The majority party (the Republicans) had aimed to make the Kansas Constitution the outline of “great civil truths and rights, leaving out, as far as possible, special legislation,” Thacher said.

 “But, sir, the feature which most endears this Constitution to my heart, and which will commend it most to the true and good everywhere, is that through every line and syllable there glows the generous sunshine of liberty,” Thacher said. “ No repulsive allusion, no wicked prejudice, no ignorant and heathenish distinction mars its beauty of disfigures its fair symmetry.”[18]

Later that day, the document was adopted by the convention and signed.

Except it was not signed by the Democrats, all 17 of whom refused to put their names on the constitution.

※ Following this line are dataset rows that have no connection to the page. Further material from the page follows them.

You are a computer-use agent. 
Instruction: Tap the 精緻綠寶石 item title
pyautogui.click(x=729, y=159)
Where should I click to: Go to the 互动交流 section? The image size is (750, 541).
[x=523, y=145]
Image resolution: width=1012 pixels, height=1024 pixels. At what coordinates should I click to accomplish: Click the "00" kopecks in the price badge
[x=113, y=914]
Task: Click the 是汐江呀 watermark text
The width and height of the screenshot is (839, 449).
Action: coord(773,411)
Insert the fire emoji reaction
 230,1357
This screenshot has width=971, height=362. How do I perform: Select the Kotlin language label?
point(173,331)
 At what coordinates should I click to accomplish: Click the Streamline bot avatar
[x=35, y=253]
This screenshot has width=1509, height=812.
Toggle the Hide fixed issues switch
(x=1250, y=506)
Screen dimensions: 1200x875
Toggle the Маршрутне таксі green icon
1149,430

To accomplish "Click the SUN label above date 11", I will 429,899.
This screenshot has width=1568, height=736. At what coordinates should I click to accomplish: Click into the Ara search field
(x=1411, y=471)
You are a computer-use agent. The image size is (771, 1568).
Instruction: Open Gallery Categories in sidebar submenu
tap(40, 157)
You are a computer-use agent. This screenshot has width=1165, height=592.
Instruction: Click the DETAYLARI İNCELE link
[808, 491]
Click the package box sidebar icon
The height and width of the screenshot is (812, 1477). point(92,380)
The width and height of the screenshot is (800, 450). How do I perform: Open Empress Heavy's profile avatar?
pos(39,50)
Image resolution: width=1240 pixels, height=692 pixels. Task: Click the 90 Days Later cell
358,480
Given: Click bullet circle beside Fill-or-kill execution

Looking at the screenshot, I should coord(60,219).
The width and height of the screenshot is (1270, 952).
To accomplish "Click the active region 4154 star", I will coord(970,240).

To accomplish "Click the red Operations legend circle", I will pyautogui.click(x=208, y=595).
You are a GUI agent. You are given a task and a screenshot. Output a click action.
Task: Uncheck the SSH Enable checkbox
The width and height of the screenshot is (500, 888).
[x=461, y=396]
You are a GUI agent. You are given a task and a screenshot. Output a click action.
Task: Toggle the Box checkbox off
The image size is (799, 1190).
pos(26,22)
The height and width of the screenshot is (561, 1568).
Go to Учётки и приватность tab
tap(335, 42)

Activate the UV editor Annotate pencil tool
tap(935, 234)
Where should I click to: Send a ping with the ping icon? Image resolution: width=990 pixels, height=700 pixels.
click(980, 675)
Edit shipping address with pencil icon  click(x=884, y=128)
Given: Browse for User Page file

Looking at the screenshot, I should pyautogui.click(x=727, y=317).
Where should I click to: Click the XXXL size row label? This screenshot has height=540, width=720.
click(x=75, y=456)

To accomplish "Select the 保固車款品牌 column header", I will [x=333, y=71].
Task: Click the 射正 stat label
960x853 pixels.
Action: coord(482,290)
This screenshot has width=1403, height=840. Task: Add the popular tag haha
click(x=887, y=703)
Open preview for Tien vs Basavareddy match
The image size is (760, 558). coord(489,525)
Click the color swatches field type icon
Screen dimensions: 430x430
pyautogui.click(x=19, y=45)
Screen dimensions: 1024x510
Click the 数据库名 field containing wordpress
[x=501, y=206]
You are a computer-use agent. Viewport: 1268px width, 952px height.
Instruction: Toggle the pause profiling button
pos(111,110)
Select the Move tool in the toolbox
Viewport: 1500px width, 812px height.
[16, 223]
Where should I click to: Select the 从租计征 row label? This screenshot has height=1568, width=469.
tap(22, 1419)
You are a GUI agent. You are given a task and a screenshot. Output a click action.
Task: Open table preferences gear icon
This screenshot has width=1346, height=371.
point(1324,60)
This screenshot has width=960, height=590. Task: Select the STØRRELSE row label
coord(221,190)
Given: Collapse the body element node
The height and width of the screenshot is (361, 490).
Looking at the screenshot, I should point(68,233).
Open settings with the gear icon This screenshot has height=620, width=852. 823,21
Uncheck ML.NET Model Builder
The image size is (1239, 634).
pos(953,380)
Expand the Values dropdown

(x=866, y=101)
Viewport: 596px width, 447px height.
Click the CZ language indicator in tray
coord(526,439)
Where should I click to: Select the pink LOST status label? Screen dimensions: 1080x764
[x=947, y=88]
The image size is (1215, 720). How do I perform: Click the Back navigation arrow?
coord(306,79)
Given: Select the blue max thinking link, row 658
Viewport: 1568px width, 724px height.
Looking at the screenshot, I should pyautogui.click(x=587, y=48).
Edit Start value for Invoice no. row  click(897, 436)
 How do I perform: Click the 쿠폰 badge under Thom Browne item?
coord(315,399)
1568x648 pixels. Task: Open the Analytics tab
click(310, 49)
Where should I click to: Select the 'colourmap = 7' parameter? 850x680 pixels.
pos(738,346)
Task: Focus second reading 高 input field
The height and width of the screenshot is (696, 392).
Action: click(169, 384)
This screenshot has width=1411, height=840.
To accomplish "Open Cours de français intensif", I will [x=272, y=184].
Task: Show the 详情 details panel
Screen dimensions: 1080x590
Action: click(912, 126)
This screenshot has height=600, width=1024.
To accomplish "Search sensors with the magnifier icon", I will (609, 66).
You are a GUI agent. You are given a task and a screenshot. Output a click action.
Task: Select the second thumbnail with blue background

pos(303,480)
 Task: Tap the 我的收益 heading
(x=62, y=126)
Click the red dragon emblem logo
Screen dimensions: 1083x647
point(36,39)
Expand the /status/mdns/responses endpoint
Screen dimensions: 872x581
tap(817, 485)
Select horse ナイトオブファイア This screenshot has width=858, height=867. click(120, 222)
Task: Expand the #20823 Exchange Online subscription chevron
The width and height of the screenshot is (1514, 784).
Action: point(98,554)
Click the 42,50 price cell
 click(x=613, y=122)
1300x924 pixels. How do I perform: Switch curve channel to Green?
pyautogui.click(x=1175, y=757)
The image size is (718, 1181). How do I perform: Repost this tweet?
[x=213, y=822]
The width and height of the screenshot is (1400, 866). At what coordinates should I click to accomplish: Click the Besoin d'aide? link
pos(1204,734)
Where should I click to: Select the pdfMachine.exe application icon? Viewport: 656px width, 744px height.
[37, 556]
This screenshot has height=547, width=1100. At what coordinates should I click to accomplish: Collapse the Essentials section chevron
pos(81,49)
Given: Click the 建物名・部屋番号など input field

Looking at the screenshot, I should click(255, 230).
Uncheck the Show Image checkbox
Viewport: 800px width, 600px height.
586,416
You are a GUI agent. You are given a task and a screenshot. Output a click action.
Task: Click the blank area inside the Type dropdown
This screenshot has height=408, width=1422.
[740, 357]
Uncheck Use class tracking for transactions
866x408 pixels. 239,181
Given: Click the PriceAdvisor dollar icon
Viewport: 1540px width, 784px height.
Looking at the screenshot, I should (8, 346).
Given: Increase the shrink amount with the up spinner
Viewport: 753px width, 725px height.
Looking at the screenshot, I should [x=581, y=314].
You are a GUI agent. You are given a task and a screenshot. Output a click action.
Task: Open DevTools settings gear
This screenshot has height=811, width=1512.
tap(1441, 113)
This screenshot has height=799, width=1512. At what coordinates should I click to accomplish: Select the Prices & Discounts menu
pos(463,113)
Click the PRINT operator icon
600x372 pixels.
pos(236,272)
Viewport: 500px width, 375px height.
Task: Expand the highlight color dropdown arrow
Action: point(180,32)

And so began the campaign for the white men of Kansas Territory to embrace or reject the Wyandotte Constitution. The electioneering  was described as both lively and bitter, but voters made themselves clear Oct. 4, 1859m  when they adopted the constitution 10,421 to 5,530 votes, nearly a 2-1 margin.

 

[1] The Kansas Historical Society’s Kansapedia content explains all four constitutions and includes transcriptions of their contents in its article “Kansas Constitutions” https://www.kshs.org/kansapedia/kansas-constitutions/16532

The historical society’s Kansas Memory website carries the handwritten Kansas Constitution (Wyandotte) here, along with a text version: https://www.kansasmemory.org/item/90272

[2]From Kansas Constitutional Convention: A Reprint of the Proceedings and Debates of the Convention which Framed the Constitution of Kansas at Wyandotte in July, 1859 (Kansas State Printing Plant, Topeka 1920), 286-287.  The final version was in Section 6 of the constitution’s Bill of Rights and read “There shall be no slavery in this State; and no involuntary servitude, except for the punishment of a crime, whereof the party shall have been duly convicted.”  You may read the book from the 25 days of the convention, including the constitution and other material at the Hathi Trust Digital Library, https://catalog.hathitrust.org/Record/006570997

[3] Mulatto, an offensive word today, meant a person of mixed race; having one black parent and one white parent.

[4] Delegate Benjamin Wrigley of Doniphan County failed in his effort to work the following into the state’s constitution: nothing in the constitution will be taken to mean “…that the people will be taxed to support schools for negro or mulatto children, or that an enumeration of negro and mulatto children must be made in making a distribution of the schools funds… .“ Kansas Constitutional Convention: A Reprint of the Proceedings and Debates of the Convention which Framed the Constitution of Kansas at Wyandotte in July, 1859 (Kansas State Printing Plant, Topeka 1920), 465.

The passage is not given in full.